PS5 & PS6: Sony-Manager trennen sich nach Disc-Aus von ihren Aktien – was steckt dahinter?
Kurz nach Sonys Ankündigung, den Verkauf von Spielen auf Disc Anfang 2028 komplett einzustellen, verkauften mehrere Manager einen Teil ihrer Sony-Aktien. Doch handelt es sich dabei wirklich um eine Reaktion auf das angekündigte Aus der Disc?
Anfang des Monats schockte Sony Spieler wie Händler gleichermaßen mit der Ankündigung, PlayStation-Spiele ab Anfang 2028 nicht mehr auf Disc, sondern nur noch über den PlayStation Store und in Form von Download-Codes über den Einzelhandel zu vertreiben.
Die Tatsache, dass Sony-Präsident Hiroki Totoki am 3. Juli 2026 und somit nur zwei Tage nach der weitreichenden Ankündigung Sony-Aktien im Wert von etwa 4,7 Millionen US-Dollar veräußerte, sorgte anschließend für reichlich Gesprächsstoff.

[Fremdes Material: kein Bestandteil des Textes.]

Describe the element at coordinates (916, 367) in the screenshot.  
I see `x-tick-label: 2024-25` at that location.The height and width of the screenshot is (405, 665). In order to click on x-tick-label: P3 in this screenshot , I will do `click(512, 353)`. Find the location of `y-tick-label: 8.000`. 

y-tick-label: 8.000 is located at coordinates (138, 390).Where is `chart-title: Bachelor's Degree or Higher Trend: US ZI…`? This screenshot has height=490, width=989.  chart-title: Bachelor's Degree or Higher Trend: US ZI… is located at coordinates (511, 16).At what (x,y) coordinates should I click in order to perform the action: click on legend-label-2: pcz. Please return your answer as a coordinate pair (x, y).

Während in der Gaming-Community eifrig über die Hintergründe spekuliert wird, belegen Dokumente der US-Börsenaufsicht SEC, dass Totoki mit diesem Schritt keineswegs allein steht.
Stattdessen entschieden sich in den vergangenen Tagen noch weitere Manager beziehungsweise leitende Angestellte von Sony dazu, nach der Ankündigung des Disc-Aus einen Teil ihrer Sony-Aktien abzustoßen.

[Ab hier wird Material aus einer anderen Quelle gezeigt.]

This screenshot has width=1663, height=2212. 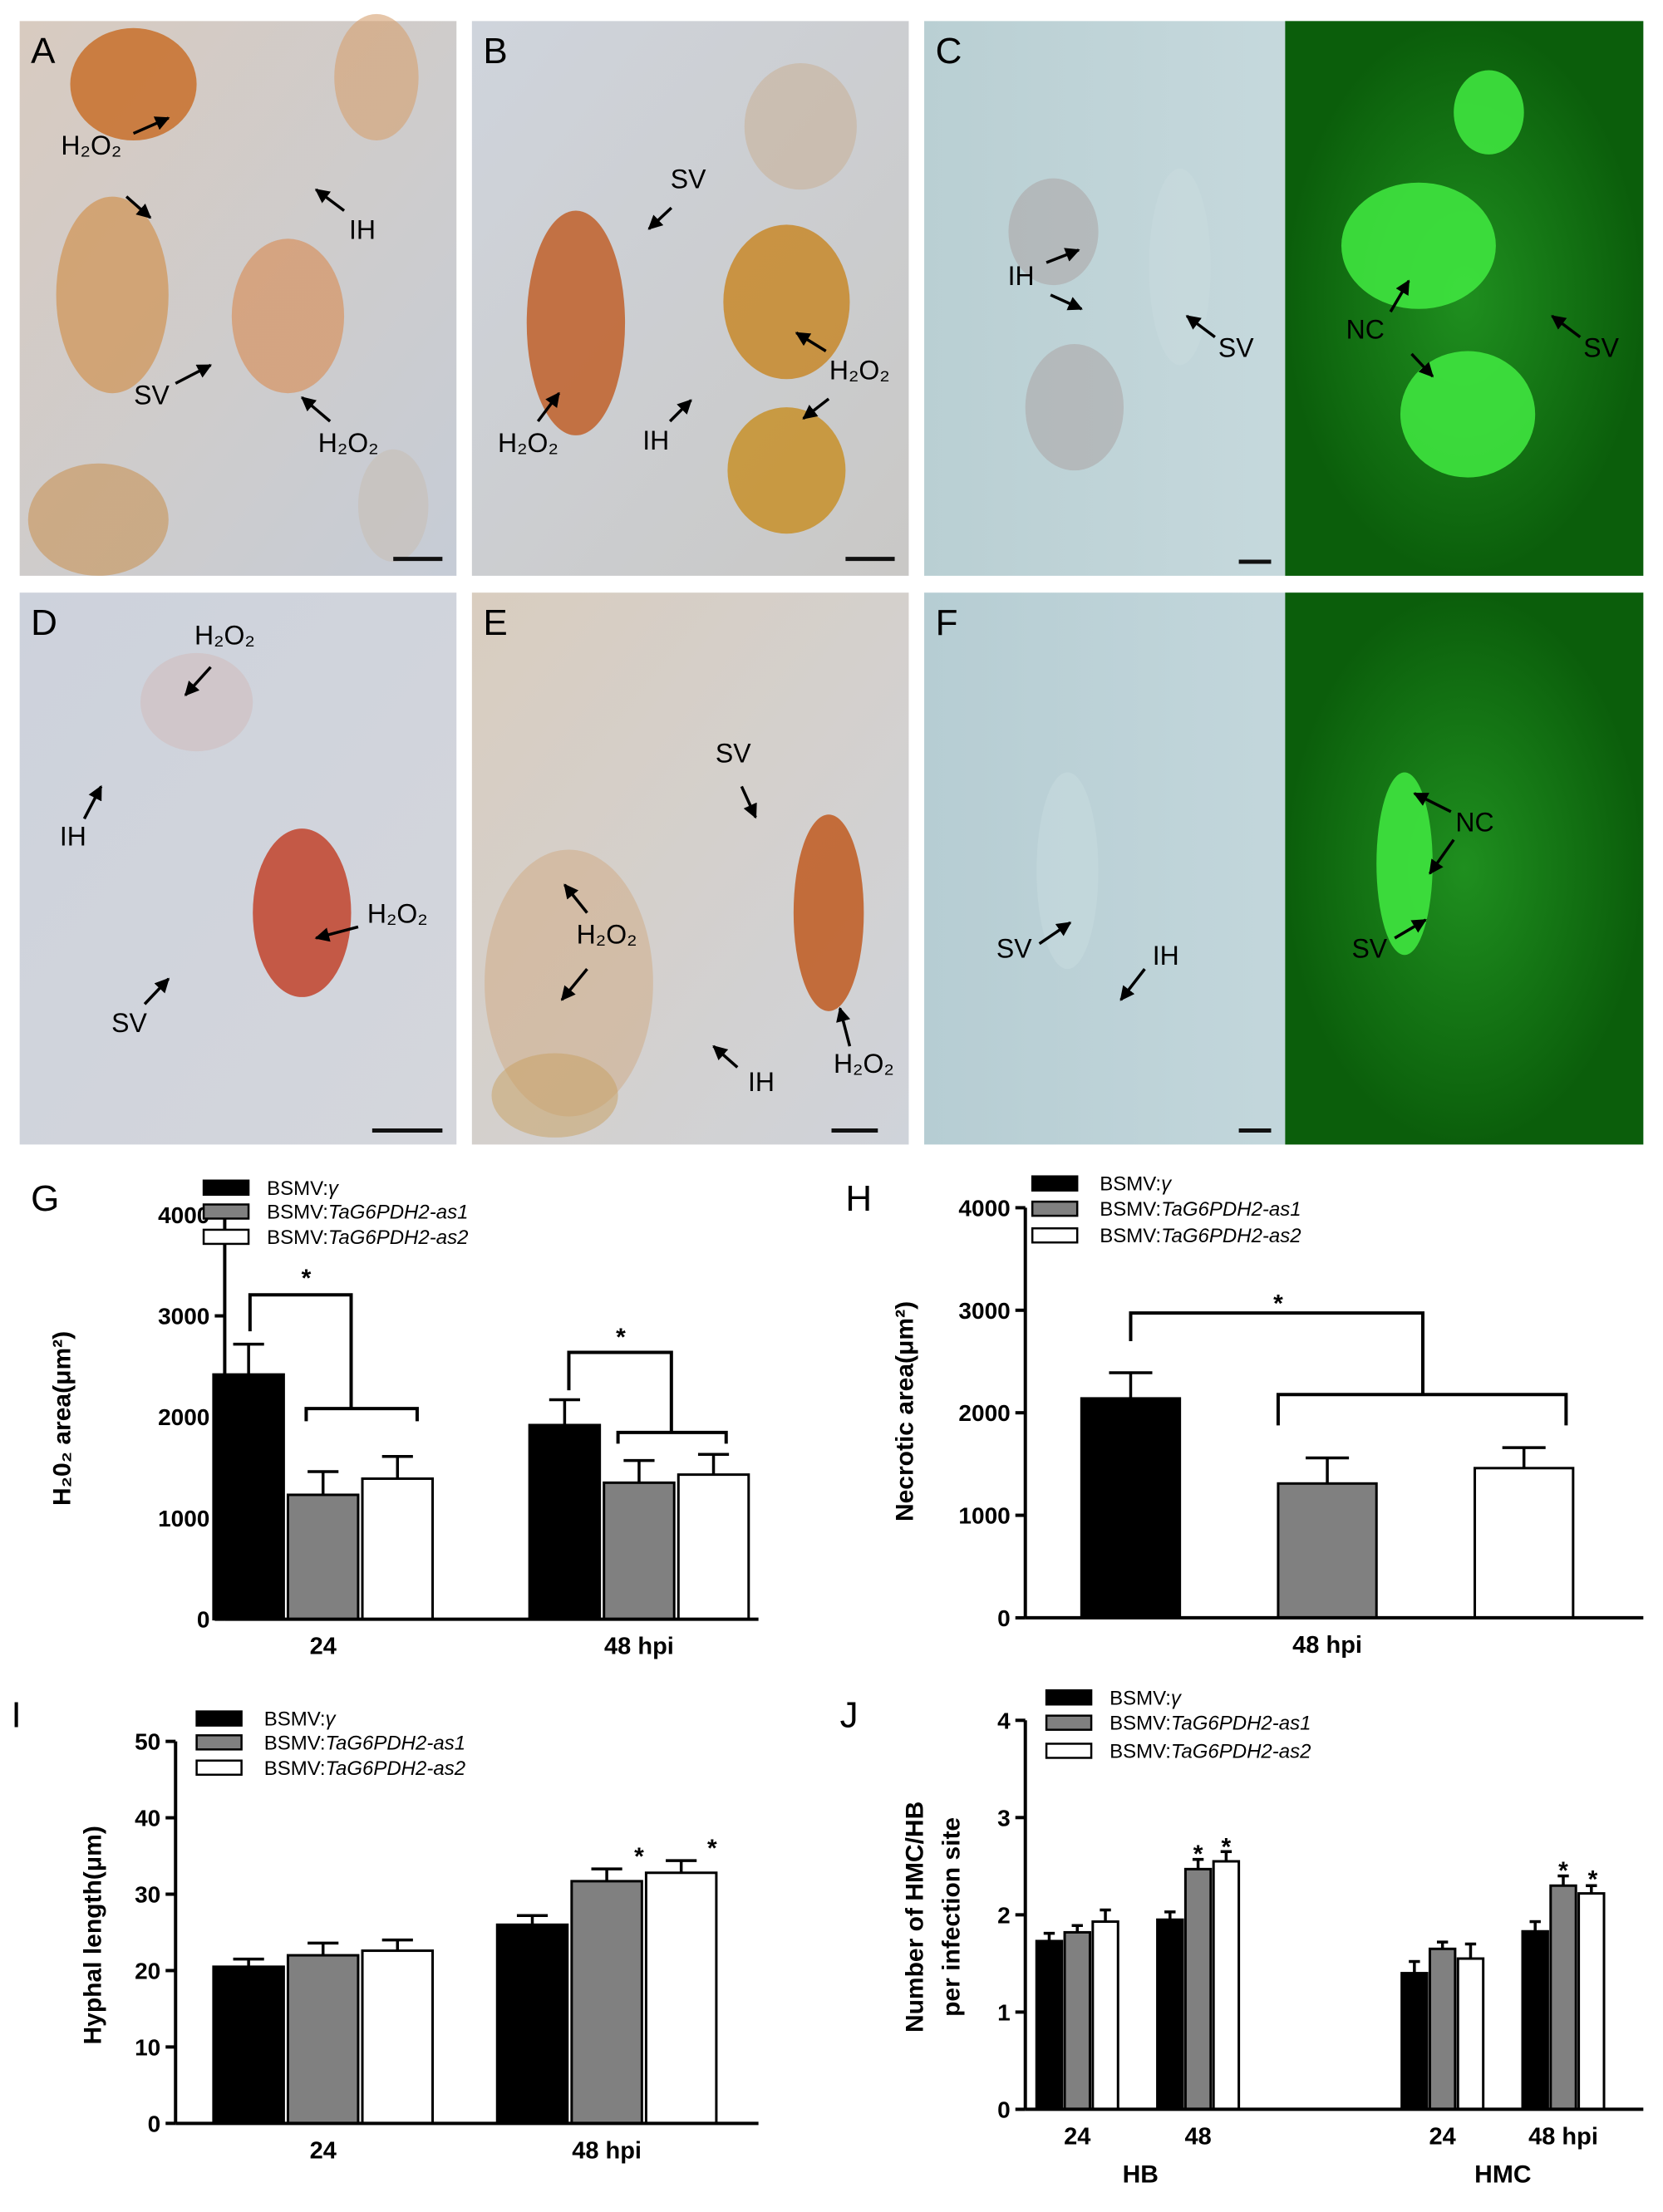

Weitere Sony-Manager stoßen Aktien ab
Ebenfalls am 3. Juli 2026 verkaufte Chief Strategy Officer Toshimoto Mitomo beispielsweise 25.000 Aktien im Wert von rund 525.000 US-Dollar. Nach der Veräußerung dieser Anteile hält Mitomo noch 115.700 Sony-Aktien. Ravi Ahuja, Chairman von Sony Pictures Entertainment, stieß laut der US-Börsenaufsicht 36.826 Aktien für rund 776.300 US-Dollar ab.
Jon Platt, Chairman und CEO von Sony Music Publishing, hingegen trennte sich zeitgleich von 16.512 Aktien im Wert von etwa 348.900 US-Dollar. Damit erstrecken sich die Verkäufe über mehrere Führungsebenen des Konzerns.

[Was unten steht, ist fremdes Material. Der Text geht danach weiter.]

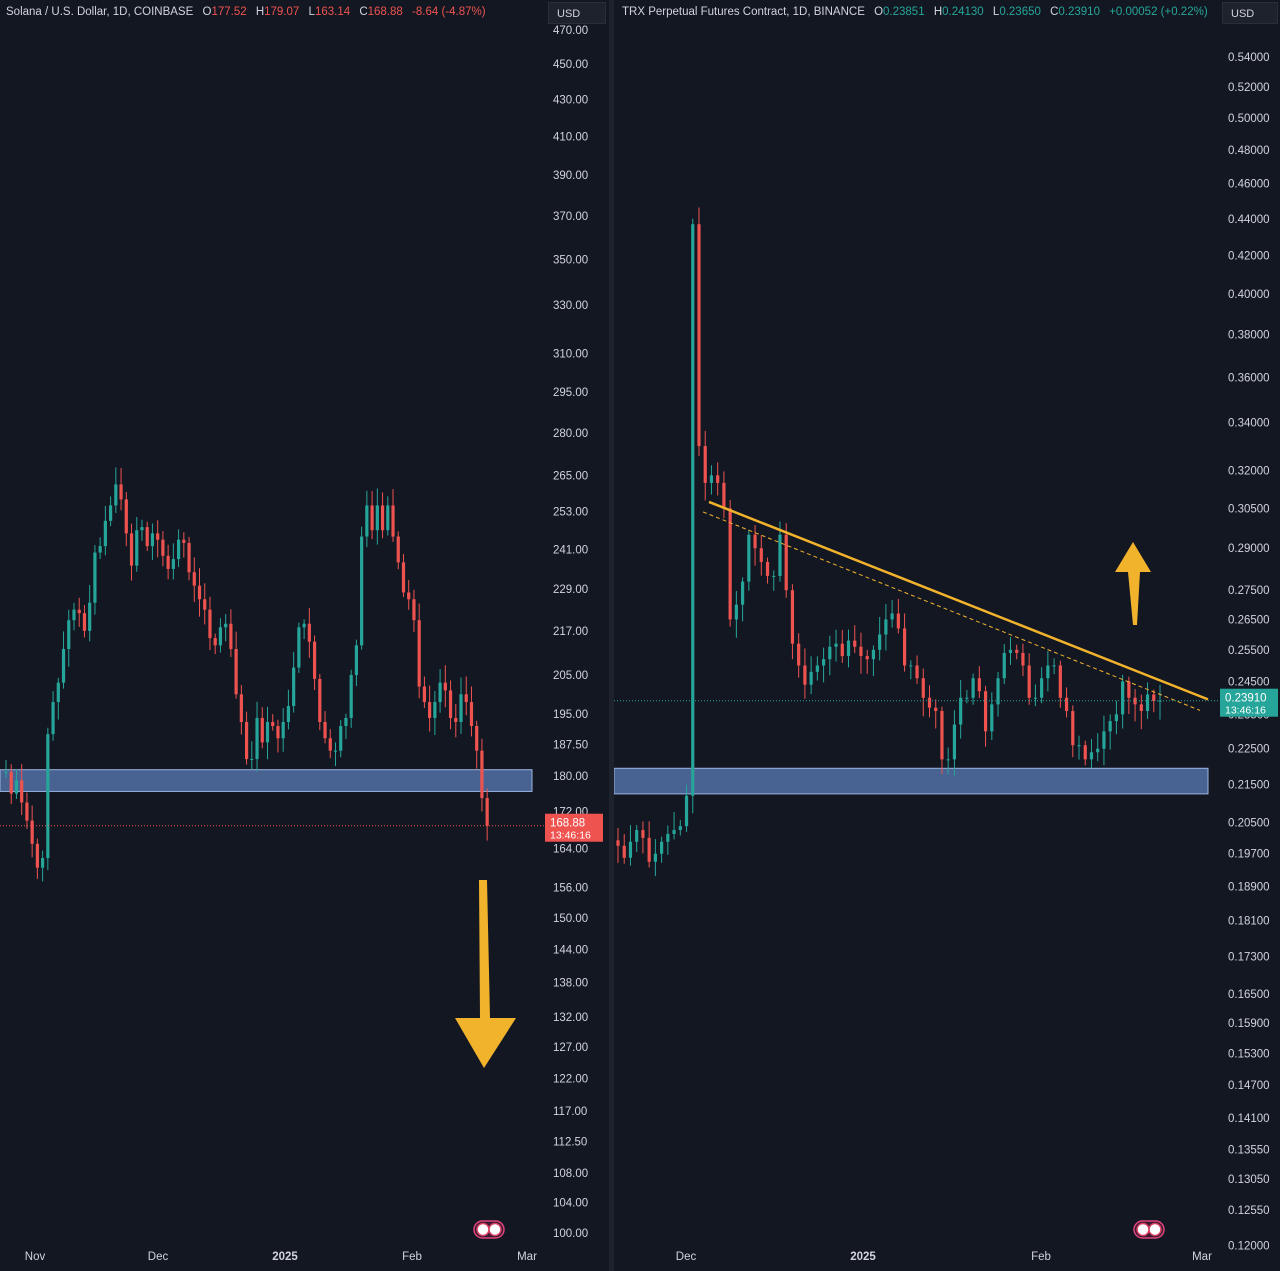 Image resolution: width=1280 pixels, height=1271 pixels. Describe the element at coordinates (570, 715) in the screenshot. I see `sol-y-tick-label: 195.00` at that location.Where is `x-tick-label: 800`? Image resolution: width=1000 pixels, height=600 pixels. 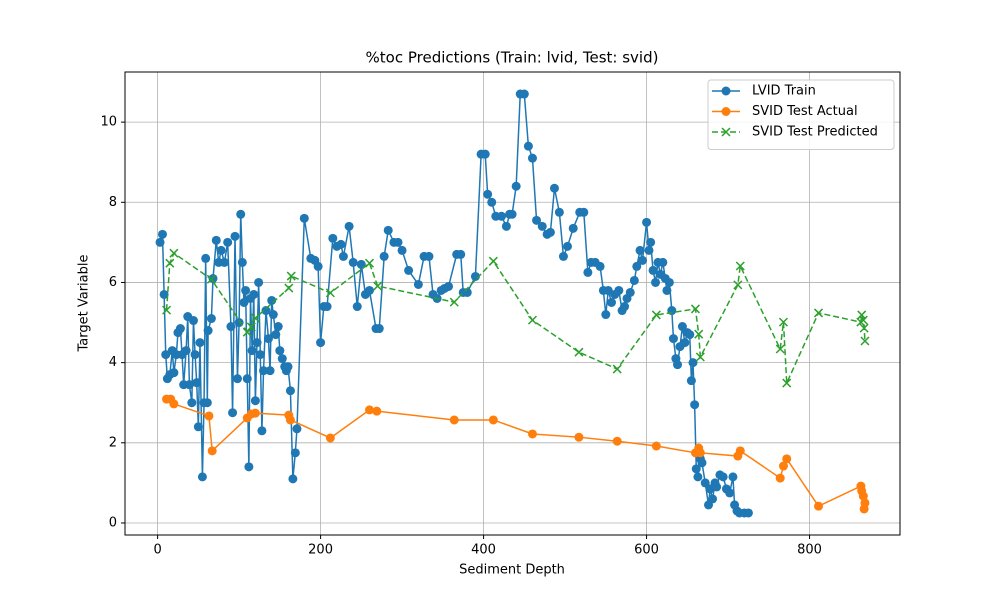
x-tick-label: 800 is located at coordinates (810, 550).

Eine Entwicklung, die angesichts des Zeitraums zum Teil jedoch spektakulärer klingt, als sie im Endeffekt ist. Die SEC-Unterlagen belegen nämlich, dass Ahuja und Platt ihre Verkäufe über langfristige Handelspläne abwickelten, die sie bereits 2023 initiiert hatten, um möglichen Insiderhandel auszuschließen.
Im Gegensatz dazu fehlen für Totoki und Mitomo entsprechende Hinweise auf solche vorab festgelegten Handelsstrategien. Daher bleibt unklar, ob ihre Transaktionen ebenfalls auf automatisierten Plänen basierten oder eine direkte und kurzfristige Reaktion auf das Aus der Disc als Spiele-Medium für PlayStation-Konsolen darstellen.
Disc-Aus sorgt für Diskussionen und Boykott-Aufrufe
Die vergangenen Tage haben deutlich gemacht, dass Sonys Strategie, den Sturm der Kritik rund um das Aus der Disc einfach auszusitzen, zumindest kurzfristig nicht aufzugehen scheint. So äußerten Spieler ihre Kritik nicht nur lautstark auf Plattformen wie Reddit oder in den sozialen Medien.
Darüber hinaus rief ein Teil der Community zu einem Boykott der PS6 sowie zu massenhaften Kündigungen von PlayStation-Plus-Mitgliedschaften auf, um Sony zu einem Umdenken zu bewegen. Laut Experten ist jedoch vor allem aus wirtschaftlichen Gründen damit zu rechnen, dass diese Form des Protests letztlich ins Leere laufen wird.